New York hospitals and healthcare providers will receive some federal funding to help combat COVID-19.
Senator Chuck Schumer announced on Wednesday that New York will receive $4.3 billion of a new $10 billion fund that will be allocated for coronavirus “hot spots” like those across the New York City area and Long Island. Schumer stated the New York will get the lion’s share of these funds and that he pushed the Trump administration to quickly allocate and spend the health money, which was secured as part of the CARES Act, which is also known as ‘Corona-3.’
Schumer also added that New York will get billions more in funding in the months ahead.
“The lion’s share of hot spot funds–more than $4 billion dollars–are on the way to New York right now, and we sure need them,” said U.S. Senator Charles Schumer. “Our hospitals and providers have been the vanguard in the fight against the coronavirus. And these critical dollars will help keep the fight against the virus going strong. New York and its hospitals have been amongst the hardest hit in the nation, and with this news today, the frontline fight being waged by our health care system and its incredible workforce will continue. These are the hot spot dollars our hospitals and providers need, and the dollars they so very much deserve to keep saving lives.”
The CARES Act recently passed the Senate and included $100 billion in additional funding for new programs to provide grants to hospitals, public entities, not for profit entities, and Medicare and Medicaid enrolled suppliers and institutional providers to cover unreimbursed health care-related expenses or lost revenues attributable to the public health emergency resulting from the coronavirus. The bill also includes an additional $75 billion for this fund.

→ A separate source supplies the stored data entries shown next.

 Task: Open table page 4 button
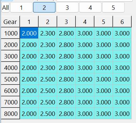click(x=90, y=8)
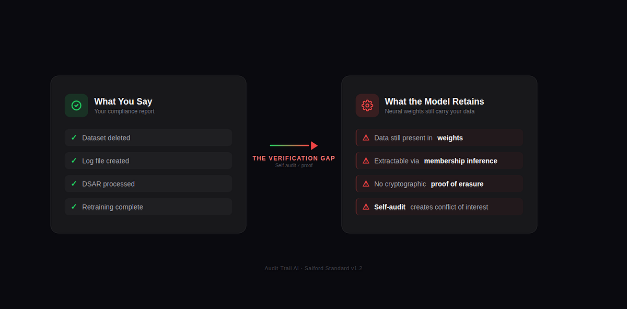Screen dimensions: 627x309
Task: Click the green checkmark shield icon
Action: click(x=76, y=105)
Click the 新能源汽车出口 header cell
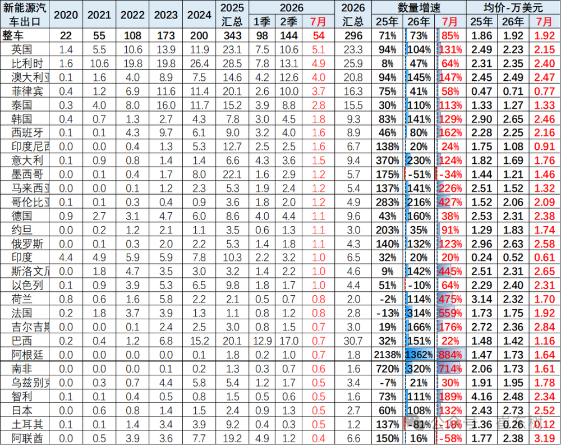 [x=25, y=15]
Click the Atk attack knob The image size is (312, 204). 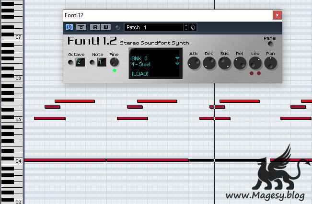pyautogui.click(x=194, y=63)
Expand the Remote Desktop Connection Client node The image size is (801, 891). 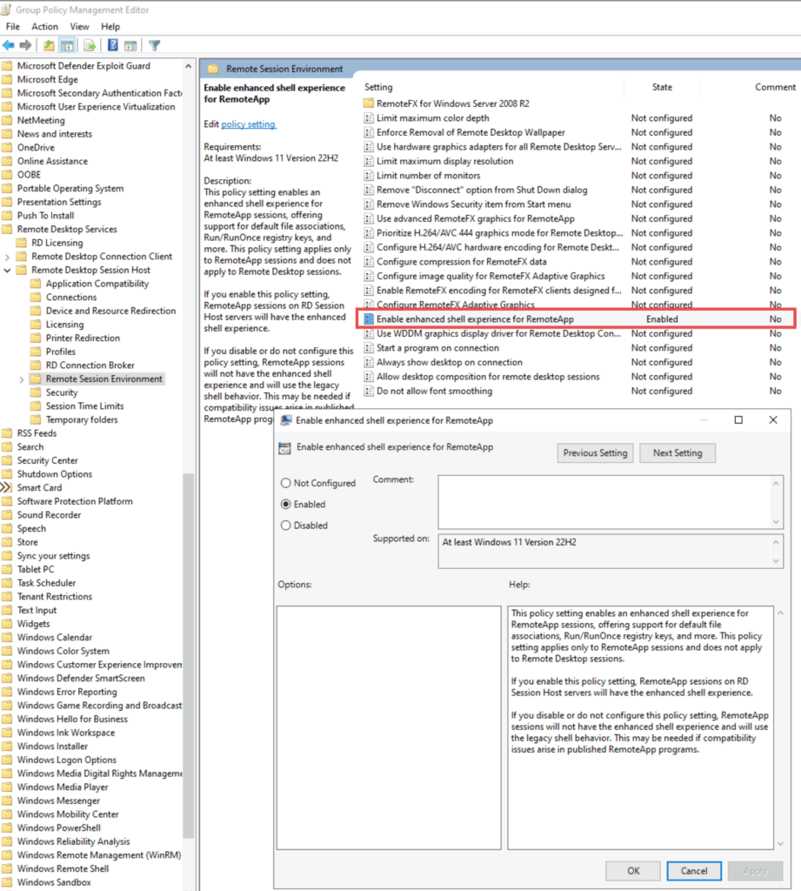coord(8,257)
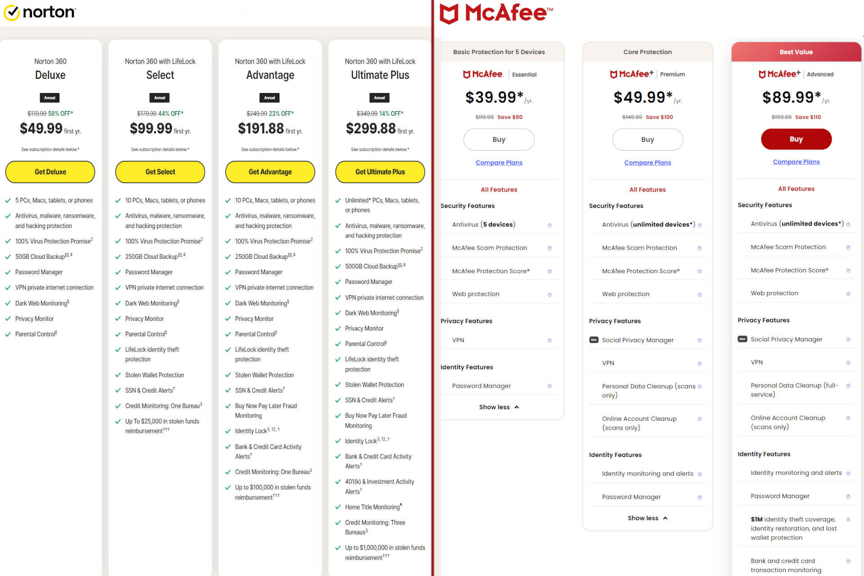Click Compare Plans link under McAfee Advanced
Screen dimensions: 864x576
(x=796, y=162)
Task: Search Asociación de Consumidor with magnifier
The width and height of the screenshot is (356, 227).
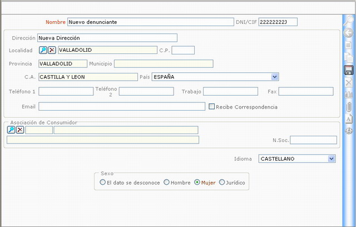Action: [11, 130]
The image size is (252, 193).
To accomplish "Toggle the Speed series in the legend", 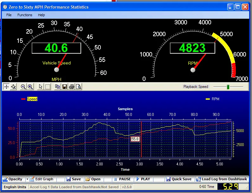I will coord(32,99).
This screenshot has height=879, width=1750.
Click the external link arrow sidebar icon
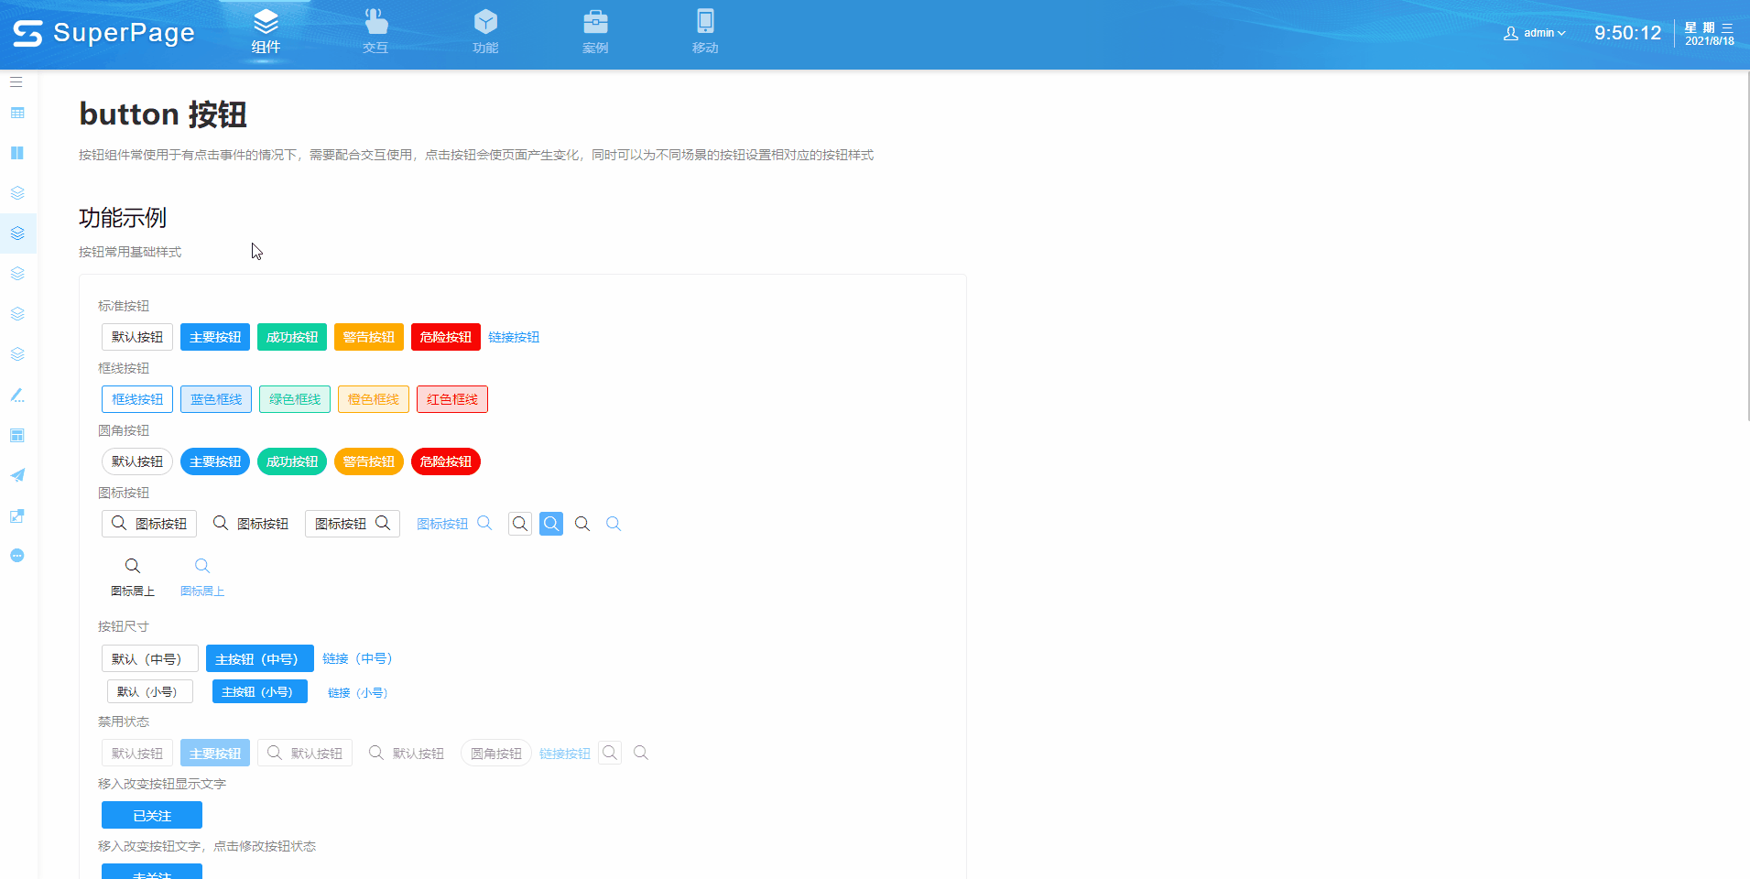click(x=17, y=516)
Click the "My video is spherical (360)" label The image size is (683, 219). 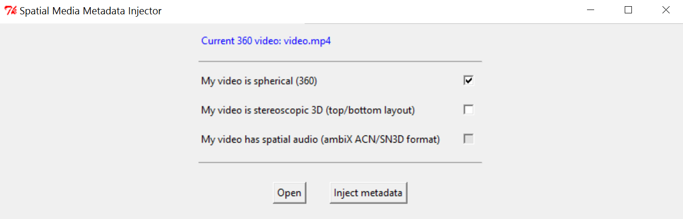259,81
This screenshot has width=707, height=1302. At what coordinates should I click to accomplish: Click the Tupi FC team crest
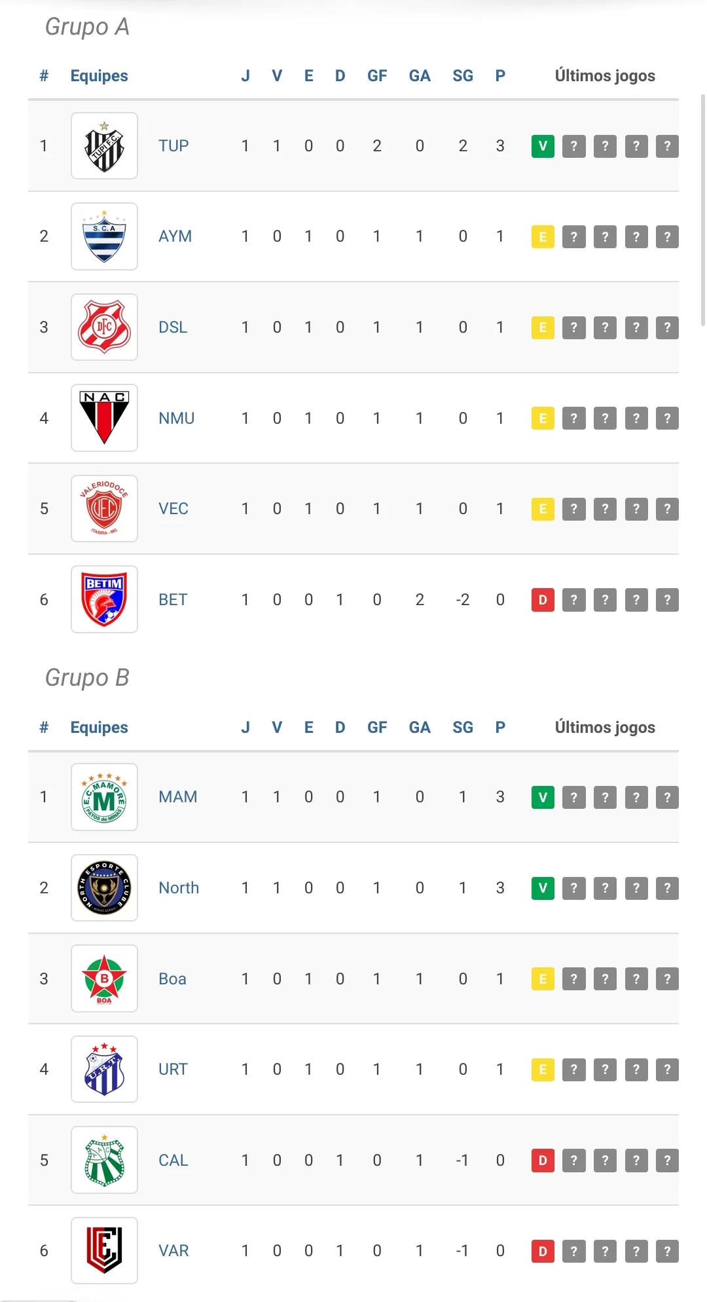click(104, 145)
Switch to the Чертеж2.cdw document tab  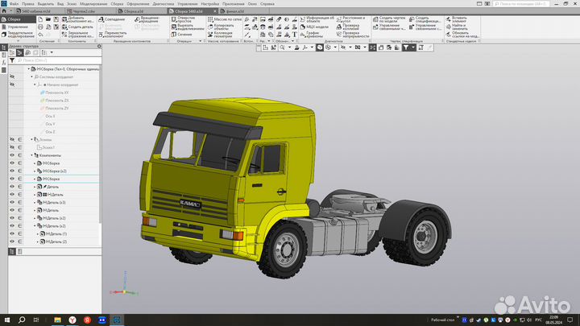[82, 10]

“Across the state of New York, hospitals and health systems report that they are losing hundreds of millions of dollars per month because of cancelled elective procedures, increased staffing and overtime costs, expanded bed capacity, and increased spending on supplies and equipment to meet the surge in COVID-19 patients,” said Schumer. “The strain on hospitals and health systems is felt even more acutely in regions like the New York metropolitan area where the bulk of COVID-19 patients are being treated at this time. These costs obviously do not exist evenly across the country, and it is therefore crucial that subsequent rounds of funding provide an adjustment for hot spots like New York.”